City Garage, an innovation space in Port Covington, will soon undergo major upheaval as it adopts a new ownership structure and anchor tenant Under Armour prepares to leave.
The space, which has been owned since 2015 by Under Armour founder Kevin Plank’s Sagamore Ventures, is now partially owned by Rockville real estate investor South Duvall, which plans to reimagine the space as a life sciences laboratory hub.
This process will begin by repurposing the approximately 67,000 square feet of space that UA Lighthouse, Under Armour’s center for design and manufacturing, will leave behind when it moves into the company’s upcoming global headquarters, currently being constructed at the southern end of Port Covington.
UA Lighthouse’s space in City Garage will be upgraded to include new utilities, back-up generators and other amenities valuable to life sciences companies, according to Matt Brown, South Duvall’s director of acquisitions. The finished laboratory space, which is set to be delivered in the spring or summer of next year, will be able to hold anywhere between one and five tenants. From there, the remainder of City Garage’s approximately 135,000 square foot space will be converted as other tenants in the building move out.
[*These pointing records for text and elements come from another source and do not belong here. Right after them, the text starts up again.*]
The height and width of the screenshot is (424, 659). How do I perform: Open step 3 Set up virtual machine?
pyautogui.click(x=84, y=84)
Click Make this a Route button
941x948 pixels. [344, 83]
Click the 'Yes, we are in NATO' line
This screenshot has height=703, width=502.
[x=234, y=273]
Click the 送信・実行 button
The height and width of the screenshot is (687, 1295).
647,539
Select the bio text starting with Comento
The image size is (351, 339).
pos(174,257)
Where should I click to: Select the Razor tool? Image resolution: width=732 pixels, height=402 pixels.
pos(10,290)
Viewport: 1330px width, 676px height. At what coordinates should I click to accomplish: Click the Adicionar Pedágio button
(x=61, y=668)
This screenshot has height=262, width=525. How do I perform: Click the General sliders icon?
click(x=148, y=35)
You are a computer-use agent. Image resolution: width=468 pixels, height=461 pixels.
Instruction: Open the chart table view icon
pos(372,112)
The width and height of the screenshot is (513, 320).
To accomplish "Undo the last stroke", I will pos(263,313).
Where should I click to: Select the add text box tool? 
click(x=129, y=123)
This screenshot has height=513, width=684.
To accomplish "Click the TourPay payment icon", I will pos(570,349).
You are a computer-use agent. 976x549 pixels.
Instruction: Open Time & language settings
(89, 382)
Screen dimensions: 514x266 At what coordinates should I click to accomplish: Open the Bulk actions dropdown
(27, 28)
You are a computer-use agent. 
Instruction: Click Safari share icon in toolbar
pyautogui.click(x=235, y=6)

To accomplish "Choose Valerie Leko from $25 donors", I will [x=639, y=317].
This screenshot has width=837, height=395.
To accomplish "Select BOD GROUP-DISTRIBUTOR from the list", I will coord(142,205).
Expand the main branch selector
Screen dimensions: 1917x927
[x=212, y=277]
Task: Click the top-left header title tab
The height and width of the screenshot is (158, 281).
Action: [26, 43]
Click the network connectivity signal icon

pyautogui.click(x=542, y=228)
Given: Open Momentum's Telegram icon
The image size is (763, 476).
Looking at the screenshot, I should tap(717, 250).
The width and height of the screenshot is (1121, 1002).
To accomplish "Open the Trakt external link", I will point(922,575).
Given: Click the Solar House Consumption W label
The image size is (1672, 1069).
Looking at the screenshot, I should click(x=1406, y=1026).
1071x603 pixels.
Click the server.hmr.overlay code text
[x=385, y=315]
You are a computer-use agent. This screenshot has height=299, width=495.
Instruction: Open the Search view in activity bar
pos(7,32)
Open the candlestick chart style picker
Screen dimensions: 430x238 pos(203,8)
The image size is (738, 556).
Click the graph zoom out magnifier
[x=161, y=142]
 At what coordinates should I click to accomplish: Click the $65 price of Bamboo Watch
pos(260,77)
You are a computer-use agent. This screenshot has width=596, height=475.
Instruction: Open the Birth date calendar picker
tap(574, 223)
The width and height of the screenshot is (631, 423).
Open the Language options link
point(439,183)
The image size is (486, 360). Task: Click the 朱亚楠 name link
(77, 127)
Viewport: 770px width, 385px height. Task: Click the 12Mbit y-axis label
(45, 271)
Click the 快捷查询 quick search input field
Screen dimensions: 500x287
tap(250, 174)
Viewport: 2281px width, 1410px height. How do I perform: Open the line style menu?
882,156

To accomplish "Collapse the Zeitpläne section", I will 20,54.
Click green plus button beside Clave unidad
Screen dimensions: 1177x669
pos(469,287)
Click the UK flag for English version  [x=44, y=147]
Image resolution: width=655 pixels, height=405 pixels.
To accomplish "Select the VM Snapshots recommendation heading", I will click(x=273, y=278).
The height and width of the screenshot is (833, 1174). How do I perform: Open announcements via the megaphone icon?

Brown hopes that the upgraded City Garage space will encourage life sciences companies born out of the city’s research institutions, like Johns Hopkins University and the University of Maryland School of Medicine, to keep their companies in Baltimore. Currently, the lack of laboratories in the Baltimore that can accommodate those business’s needs often leads them to move to other markets, taking with them jobs and opportunities.
“The story goes that these institutions have technologies and create spin-out companies and those spin-out companies go on to do great things, but those companies need a home,” he said. “Being able to provide a place for these great, high-tech companies to occupy … I think is extremely important for the growth of Baltimore’s economy.”
Brown believes City Garage will be especially attractive to life sciences companies in the area due to its location and the building’s unique amenities, such as its proximity to Interstate 95 and its waterfront views. The building’s owners are already looking for tenants to replace UA Lighthouse when it leaves the space sometime next year.
Baltimore Mayor Brandon Scott said in a press release that he is “thrilled” by the planned reimagining and that the new facility “strengthens Port Covington, and Baltimore as a whole, as a premier hub for life science research and technological innovation.”
South Duvall, which was founded in 2017, owns one other property in Maryland, in partnership with Alexandria Real Estate Equities Inc.: 704 Quince Orchard, an 80,000 square foot office space in Gaithersburg that was successfully converted to a biotechnology lab space. The building, which South Duvall finished leasing in 2020, provides lab space to several life sciences companies, including vaccine developer Novavax. The firm is currently under contract for another project in Rockville, but Brown declined to reveal the address.
South Duvall also did not disclose what percentage of City Garage it now owns.
Located at 101 W. Dickman Street, City Garage is in Port Covington, the $5.5 billion, 235-acre, mixed-use redevelopment project of Sagamore Ventures, Goldman Sachs and Weller Development Company. A 1.1 million-square-foot phase of the project, which cost $650 million and will include office, retail, residential and parking space, is under construction, with plans for buildings to begin delivering late next year.
City Garage, a former bus depot, was transformed into a space for startups and the UA Lighthouse in 2015. Its tenants have rotated since, but have included Sagamore Spirits, Plank’s rye whiskey brand that now has its own building in Port Covington, The Foundery, a makerspace that closed in 2019, and Betamore, a coworking space and technology incubator that has been based at City Garage since 2017.